Nine days after the Sept. 11, 2001, attacks, President George W. Bush stood before Congress to outline a two-pronged response to history’s deadliest terrorist act: dramatic improvements in security at home and an all-out assault against what he called a “fringe form of Islamic extremism” at war with the West.
Fifteen years later, the first goal arguably has been met, as Americans by almost every measure are safer today from another 9/11-scale attack than in 2001.
Yet the struggle to defeat the global network of violent, rabidly anti-Western jihadist groups has recorded fewer successes. Indeed, the problem appears to have grown bigger.
The al-Qaeda organization once led by Osama bin Laden has been decimated and is no longer capable of orchestrating a sophisticated, trans-national plot on its own, terrorism experts say they believe. Al-Qaeda’s branches in North Africa and Yemen also have been weakened by Western military strikes and ongoing fighting with rival factions.
But al-Qaeda’s powerful and locally popular Syrian branch, Jabhat Fatah al-Sham, commands an army of thousands of trained fighters and now serves as a base for senior al-Qaeda operatives experienced in making explosives and carrying out terrorist attacks, U.S. officials and terrorism experts say. The Syrian group recently announced it had split with al-Qaeda, but U.S. officials say the claim is not credible.
Meanwhile, the Islamic State, despite military setbacks in Iraq and Syria, has demonstrated a growing capability to direct — or inspire — simple-but-lethal terrorist attacks around the world.
Both the Bush and Obama administrations thwarted multiple terrorist plots and achieved significant military successes against specific terrorist factions and key leaders, including al-Qaeda in Iraq founder Abu Musab al-Zarqawi in 2006, bin Laden in 2011 and the Islamic State’s No. 2 commander, Abu Muhammad al-Adnani, who reportedly was killed in a U.S. airstrike last month. Yet both administrations struggled to find a formula for blunting the appeal of violent jihadist groups or preventing thousands of young Muslims from enlisting in a global movement fueled by hatred and bent on destruction.
Beginning in the fall of 2001, intelligence and law enforcement officials began bracing for follow-up attacks of equal or even greater magnitude, from the downing of passenger planes to biological or even nuclear terrorism.
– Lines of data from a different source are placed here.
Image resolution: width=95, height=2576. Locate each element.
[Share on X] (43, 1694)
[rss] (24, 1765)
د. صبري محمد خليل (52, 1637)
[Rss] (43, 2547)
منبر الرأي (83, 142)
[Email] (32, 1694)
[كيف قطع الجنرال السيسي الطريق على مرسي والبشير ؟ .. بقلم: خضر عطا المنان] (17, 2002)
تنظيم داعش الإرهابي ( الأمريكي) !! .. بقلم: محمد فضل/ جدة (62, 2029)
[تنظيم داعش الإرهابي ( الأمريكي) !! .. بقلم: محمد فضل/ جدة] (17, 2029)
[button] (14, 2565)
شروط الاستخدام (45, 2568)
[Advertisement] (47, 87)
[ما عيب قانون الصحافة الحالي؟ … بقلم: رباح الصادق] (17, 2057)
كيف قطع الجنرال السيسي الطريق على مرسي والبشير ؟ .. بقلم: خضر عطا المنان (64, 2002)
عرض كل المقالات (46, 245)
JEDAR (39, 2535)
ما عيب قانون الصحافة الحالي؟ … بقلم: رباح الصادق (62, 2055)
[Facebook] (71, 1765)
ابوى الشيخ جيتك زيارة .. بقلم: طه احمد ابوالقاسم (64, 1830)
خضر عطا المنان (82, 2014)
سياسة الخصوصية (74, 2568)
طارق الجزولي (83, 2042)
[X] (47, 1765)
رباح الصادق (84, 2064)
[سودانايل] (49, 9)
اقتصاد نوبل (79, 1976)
Instead, despite its stated ambition to kill large numbers of Americans and disrupt the U.S. economy, al-Qaeda has been unable since 2001 to carry out another major strike on the U.S. homeland. The only significant acts of terrorism in the past 15 years involved lone actors or — apparently, in the case of the 2001 anthrax attack — a domestic terrorist.
“The cavalry did arrive, and we have good people still working on it,” said Mowatt-Larssen, now a senior fellow at Harvard University’s Belfer Center for Science and International Affairs. One of the unheralded successes of the post-Sept. 11 era is “the fact that we haven’t had a WMD attack in these 15 years,” he said.
A hard-learned lesson of the last 15 years, current and former officials say, is that the most effective counter-radicalization messages can only come from Muslims themselves — religious leaders and institutions as well as governments, which must address the political and social disparities that fuel extremism. But U.S. officials have been largely frustrated in their efforts to persuade Muslim allies to take more aggressive measures in their home countries.
The Islamic State, widely regarded as the preeminent global jihad threat, has mastered the process of recruiting and radicalizing adherents to a far greater degree than al-Qaeda did, U.S. officials and terrorism experts say. And the Islamic State has shown itself to be far more willing than al-Qaeda to attack soft targets of limited strategic value, using recruits with little or no training and weapons that are simple but enormously effective in sowing fear and panic.
Such attacks have come to define jihadist terrorism in the second decade of the 21st century.